16. The locking assembly of claim 15, wherein the electronic actuating mechanism further comprises a credential input mechanism for receiving a user credential input used to validate a user.

17. The locking assembly of claim 16, wherein the credential input mechanism includes at least one of: a keypad for receiving a passcode input; a biometric sensor for receiving a biometric input; and a wireless interface for receiving a wireless signal.

18. The locking assembly of claim 16, wherein the electronic actuating mechanism further comprises a control circuit operatively connected to the credential input mechanism and configured to: determine, using control logic, whether the user credential input is a valid credential input or an invalid credential input; and when a determination is made that the user credential input is valid, send a signal to the motor to actuate the motor to rotate the actuating spindle.

19. The locking assembly of claim 15, wherein: movement of the latch bolt from the locked position to the unlocked position comprises a retraction of the latch bolt; and movement of the latch bolt from the unlocked position to the locked position comprises an extension of the latch bolt.

20. The locking assembly of claim 15, wherein after a predetermined time period, the motor is actuated to rotate the actuating spindle in an opposite direction around the first axis to move the position of the transmission spring from the biasing position to the neutral position and cause the flange to move to the first position, causing the actuator spring to decompresses and disengage the pin from the coupling.
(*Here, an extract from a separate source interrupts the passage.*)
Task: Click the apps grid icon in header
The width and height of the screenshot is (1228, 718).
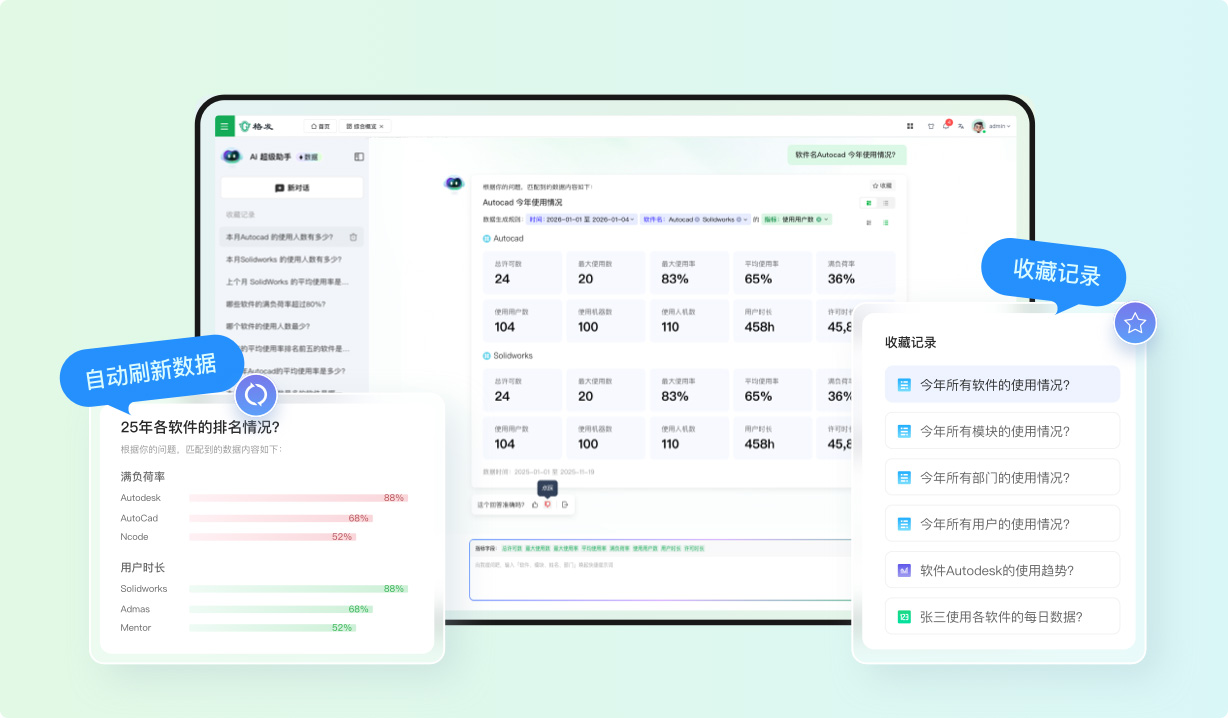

21. The locking assembly of claim 18, further comprising: a single-touch actuator in electrical communication with the control circuit; a switch coupled in electrical communication with the control circuit and engageable by a turn piece rotatably coupled to the torque blade, wherein: when the latch bolt is in the locked position, the turn piece is rotated to a locked position and the switch is moved to an engaged position; when the latch bolt is in the unlocked position, the turn piece is rotated to an unlocked position and the switch is moved to a disengaged position; and when a selection of the single-touch actuator is received and when the switch is in the disengaged position, the control circuit is configured to actuate the motor to rotate the actuating spindle to change the position of the transmission spring to the biasing position to drivably couple the bezel assembly to the deadbolt latch assembly.